They have long been called a vital part of the ecosystem and now earthworms’ secret toxin diet is revealed and resolved when researchers took up the task of finding out how. Dead or decaying plants leave toxins that would normally be hazardous for other animals, but not for earthworms.
A study was conducted by an international team of researchers, led by Dr. Jake Bundy from Imperial College London in England and Dr. Manuel Liebeke from the Max Planck Institute for Marine Microbiology in Germany. The two researchers discovered how earthworms are able to withstand the dangerous toxins found in dead leaves scattered across the ground.
By using modern visualization techniques that worked through mass spectrometry, they discovered a molecule in the earthworm’s gut that combats the toxin found in plants and allows them to provide nutrition to the soil. All plants make polyphenois, a compound that acts as an antioxidant which gives them their color, but is also impossible for animals to digest.

» Actions to take
1. From the earthworm passage, return the part that opens with the words containing "By using modern" and closes with "animals to digest.".
2. Answer these questions using the earthworm passage:
(a) At which institution is Dr. Jake Bundy based?
(b) What technology did the visualization techniques work through?
(c) Where in the earthworm was the molecule that combats the plant toxin found?
3. Extend the passage about earthworms and plant toxins, starting after its final sentence.
The records below this note come from a separate source and are unrelated to the passage about earthworms.

» Listed records
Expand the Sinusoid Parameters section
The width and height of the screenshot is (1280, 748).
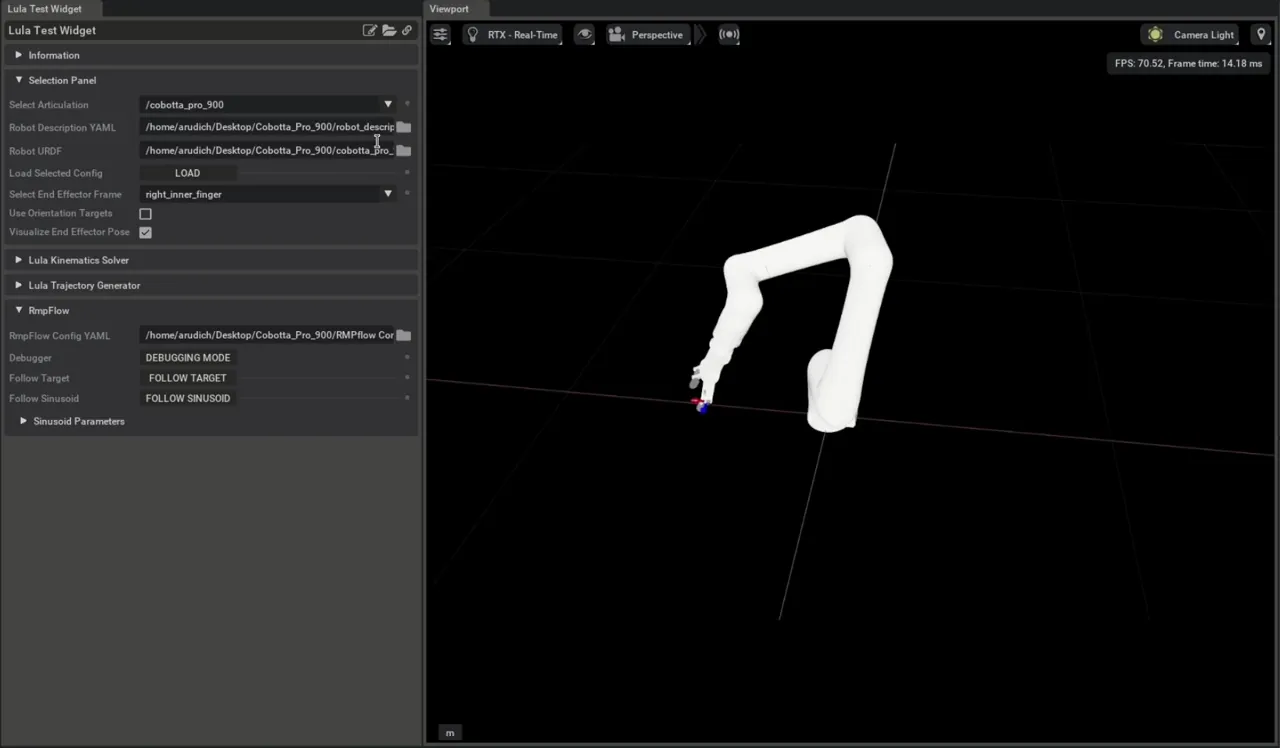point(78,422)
==
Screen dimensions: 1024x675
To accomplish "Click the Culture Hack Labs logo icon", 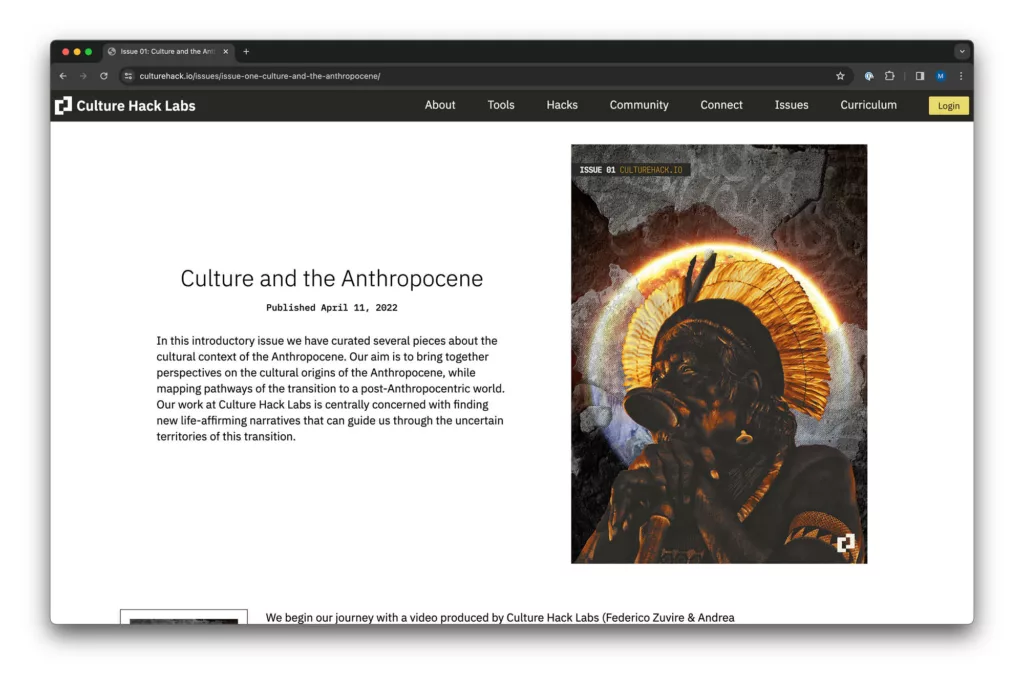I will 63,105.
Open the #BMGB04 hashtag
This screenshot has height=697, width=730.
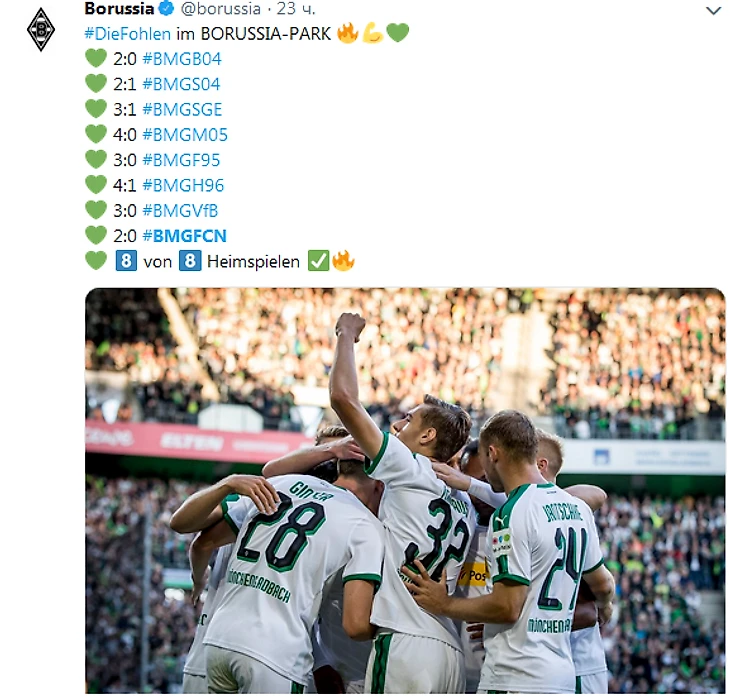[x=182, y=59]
--
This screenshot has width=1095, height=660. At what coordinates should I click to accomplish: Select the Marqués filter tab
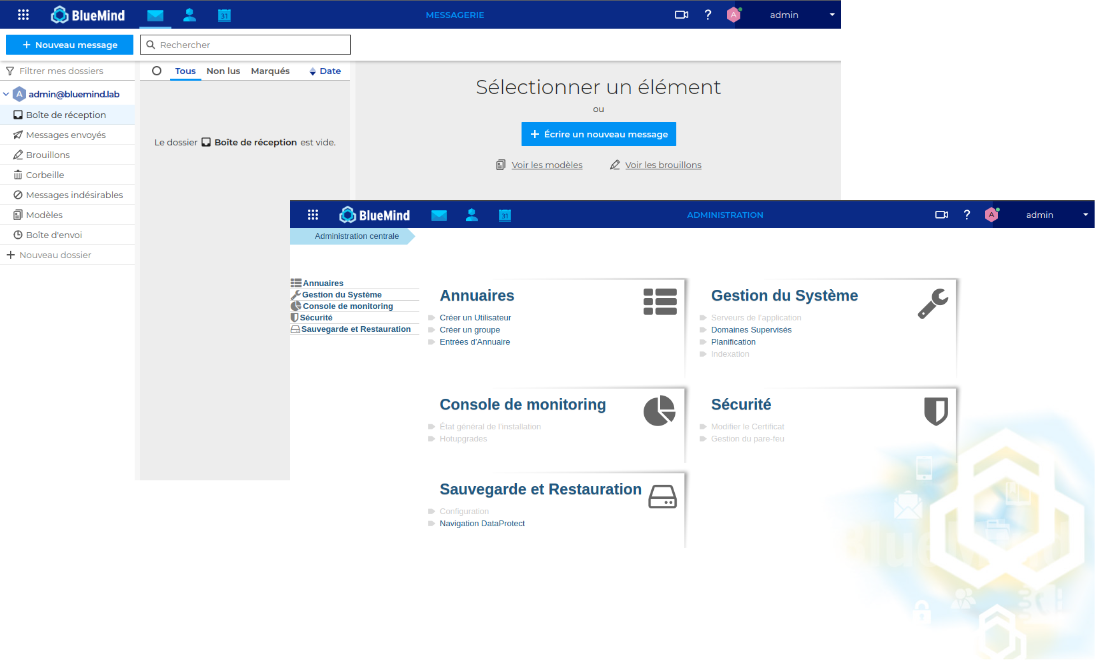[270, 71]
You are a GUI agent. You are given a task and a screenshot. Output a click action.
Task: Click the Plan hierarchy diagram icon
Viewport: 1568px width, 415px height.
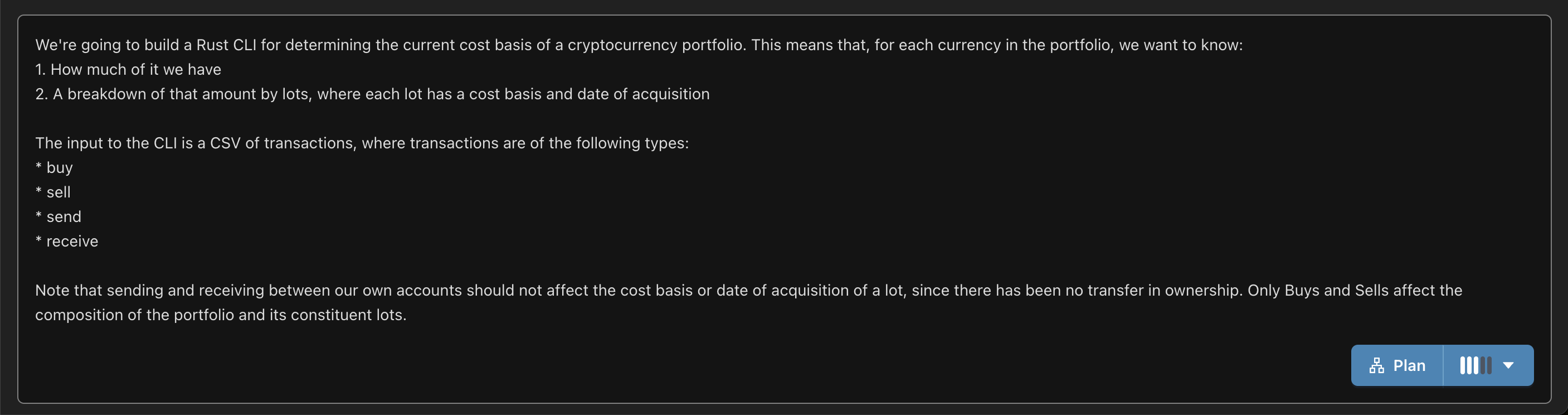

» Response list
1.
By using modern visualization techniques that worked through mass spectrometry, they discovered a molecule in the earthworm’s gut that combats the toxin found in plants and allows them to provide nutrition to the soil. All plants make polyphenois, a compound that acts as an antioxidant which gives them their color, but is also impossible for animals to digest.

2.
(a) Imperial College London in England.
(b) Mass spectrometry.
(c) In the earthworm's gut.

3.
Earthworms, however, have a very efficient way of completing that task, by producing drilodefensins and easily digesting any sort of plant material fallen on the ground. It counteracts the plant’s natural defenses and, thus, returns the carbon dioxide locked into dead leaves back into the soil and into circulation. They drag the plant down into the earth and enrich its composition simply by feeding.
Drilodefensins are very abundantly found within earthworms, and it’s the precise difference between their ability to process the toxins to that of other herbivores who simply can’t. It plays a vital role in the ecosystem, and our world would not be the same without them, according to Dr. Bundy.
Layers upon layers of leaves would gather up on the ground as it would take much longer for them to disappear and the entire system of carbon dioxide cycling would be unquestioningly disrupted. It is quite remarkable how a small creature has such a big impact on the entire ecosystem, and it all comes down to drilodefensins.
Previously called “nature’s ploughs” by Charles Darwin himself, earthworms are said to have a natural, efficient and high beneficial way of coping with the toxins found in dead plants. Simply put, it’s through recycling their drilofensins and producing more depending on the content of polyphenois.
Nature’s engineers pose a key role for nature, due to the simple gut molecule, and are essential to the nutrients of our soil and smooth functioning of our ecosystems.